In 2013, during filming for the Shark Week episode “Alien Sharks”, Bluntnose Sixgill sharks were found to be territorial as one was filmed laying claim to the carcass of a sperm whale calf that was being used to lure deep-sea shark species within range of submarine cameras. The shark was recognized as being the same individual by the scars on its back and sides, and the bites it removed from the carcass allowed other animals, such as hagfish, to feed and further break down the dead whale (Alien Sharks, 2013).

Bluntnose Sixgill sharks may not have an opportunity to eat for an entire year. Therefore, when they find and scavenge large carcasses on the sea floor, they will gorge.

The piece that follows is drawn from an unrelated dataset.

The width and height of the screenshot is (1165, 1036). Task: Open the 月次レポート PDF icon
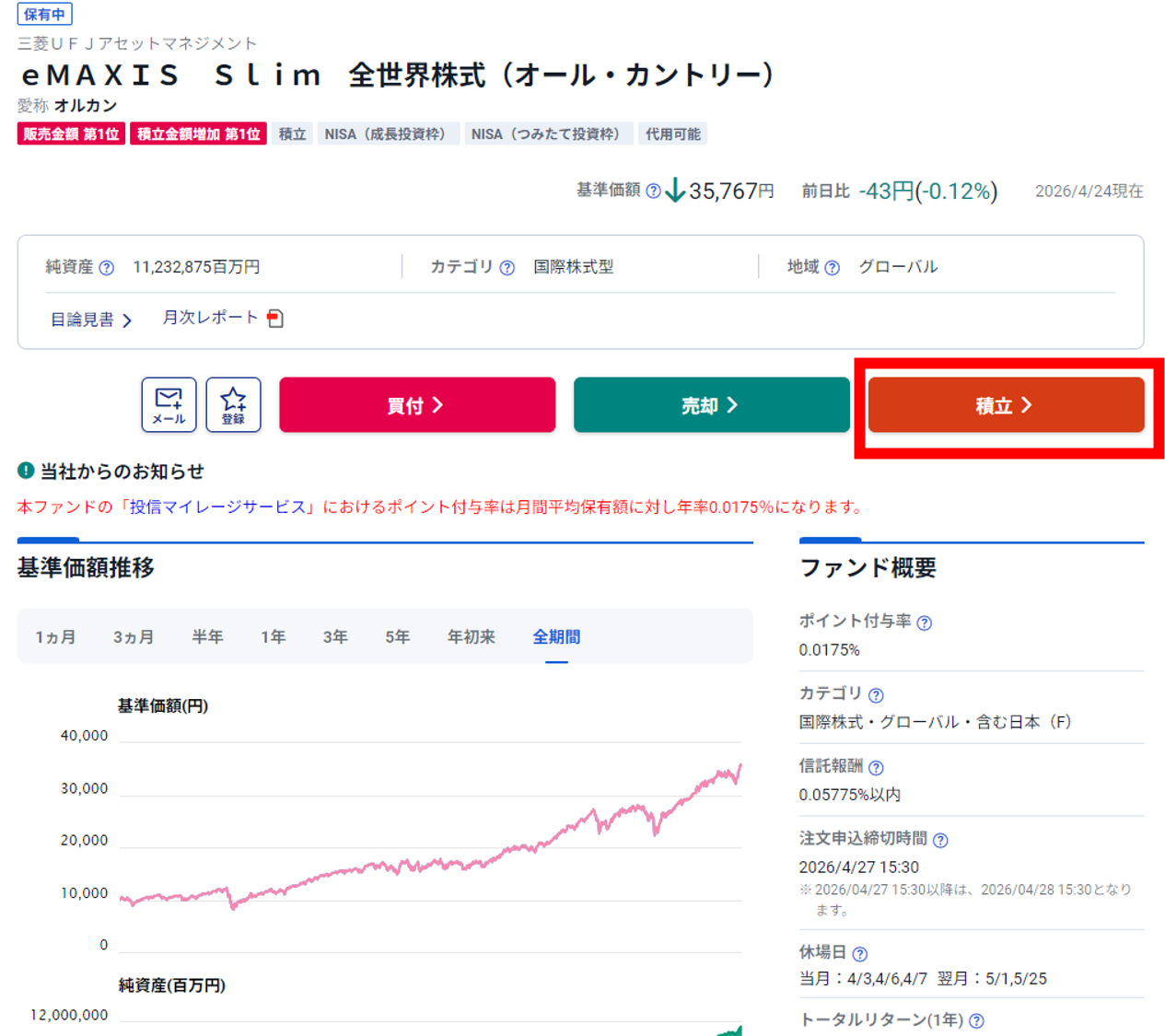tap(274, 319)
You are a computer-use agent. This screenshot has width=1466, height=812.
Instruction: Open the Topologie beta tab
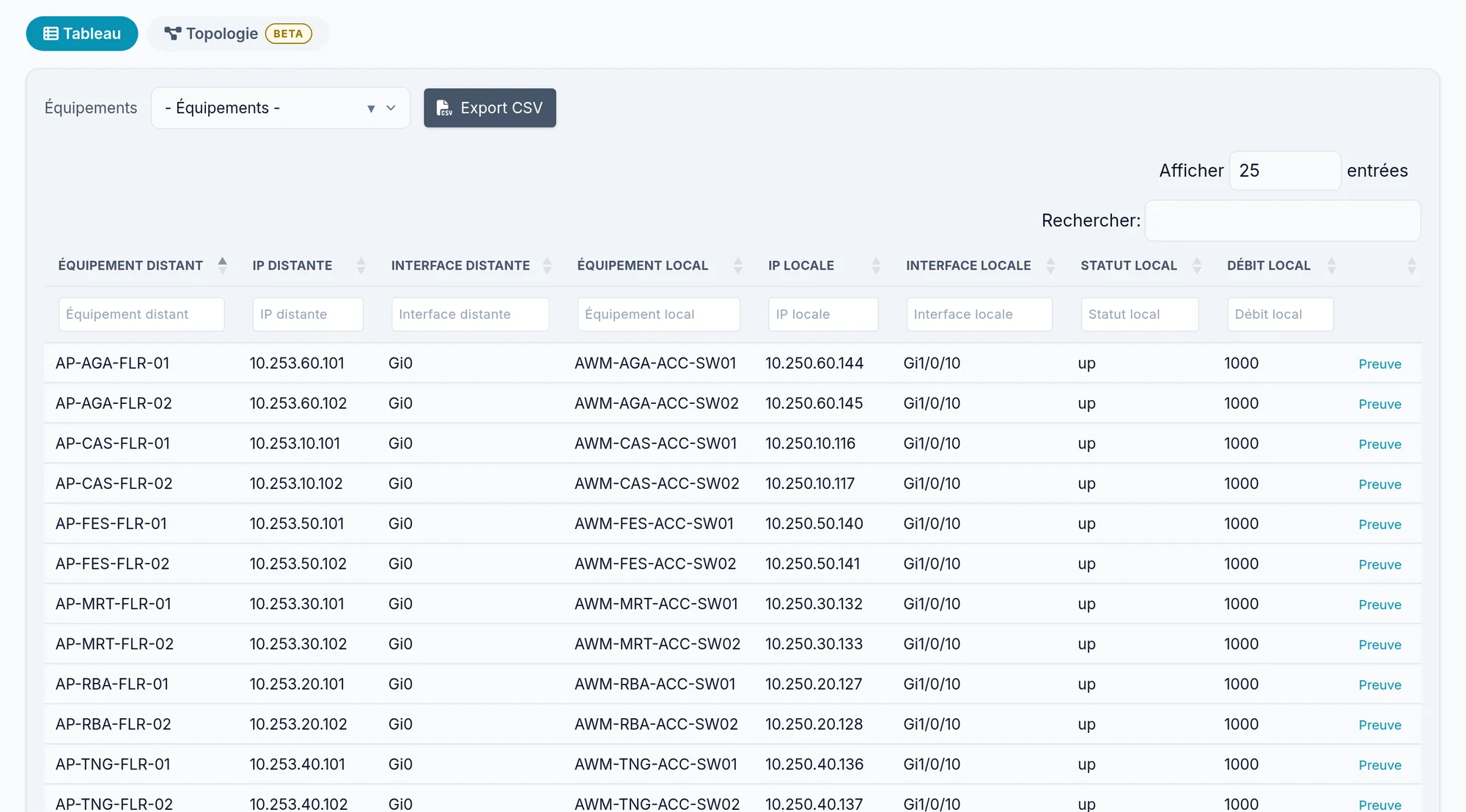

Ram-Suction IndexThey rip and tear chunks of flesh off of prey by trashing their heads and bodies from side to side. 

Aesthetic Identification: The Bluntnose Sixgill shark has a large, heavy and powerful body, with soft fins. Skin color ranges from tan, through brown, to black. It has a light-colored lateral line down the sides and on the fins’ edges, and darker colored spots on the sides. Newborns have a counter-shaded lighter underside. They have one dorsal fin located near the caudal fin. The pectoral fins are broad, with rounded edges. It has 6 gill slits.

Biology and Reproduction: The Bluntnose Sixgill shark is ovoviviparous with embryos receiving nourishment from a yolk sac while remaining inside the mother. Litters are large and typically have 22-108 pups measuring 24–30 inches at birth. Gestation period is unknown and unconfirmed at this time. Females reach sexual maturity at 15 feet in length and males 10.3 in length. They are thought to be long-lived.

Researchers are possibly studying the courtship habits of the Bluntnose Sixgill shark.

Behavioral Traits, Sensing and Intelligence: Bluntnose Sixgill sharks can occur alone or in groups. They are often sensitive to light. Adults are passive, and younger sharks tend to be more aggressive.

Young and adults may be segregated.

Bluntnose Sixgill sharks have a slow metabolism and they conserve energy any way they can. They are extremely slow-moving typically.

Bluntnose Sixgill sharks have an extremely acute sense of smell.

Speed: Although sluggish in nature, the Bluntnose Sixgill shark is capable of attaining high speeds for chasing and catching its prey using its powerful tail.

Bluntnose Sixgill Shark Future and Conservation: Its longevity and popularity as a sport fish makes it vulnerable to exploitation and unable to sustain targeted fishing for very long. Although it is usually caught as bycatch, it is also caught for food and sport.

Bluntnose Sixgill Shark Recorded Attacks on Humans: Harmless to humans unless provoked. Smaller sharks can be more aggressive if caught. Larger sharks are reported docile by divers.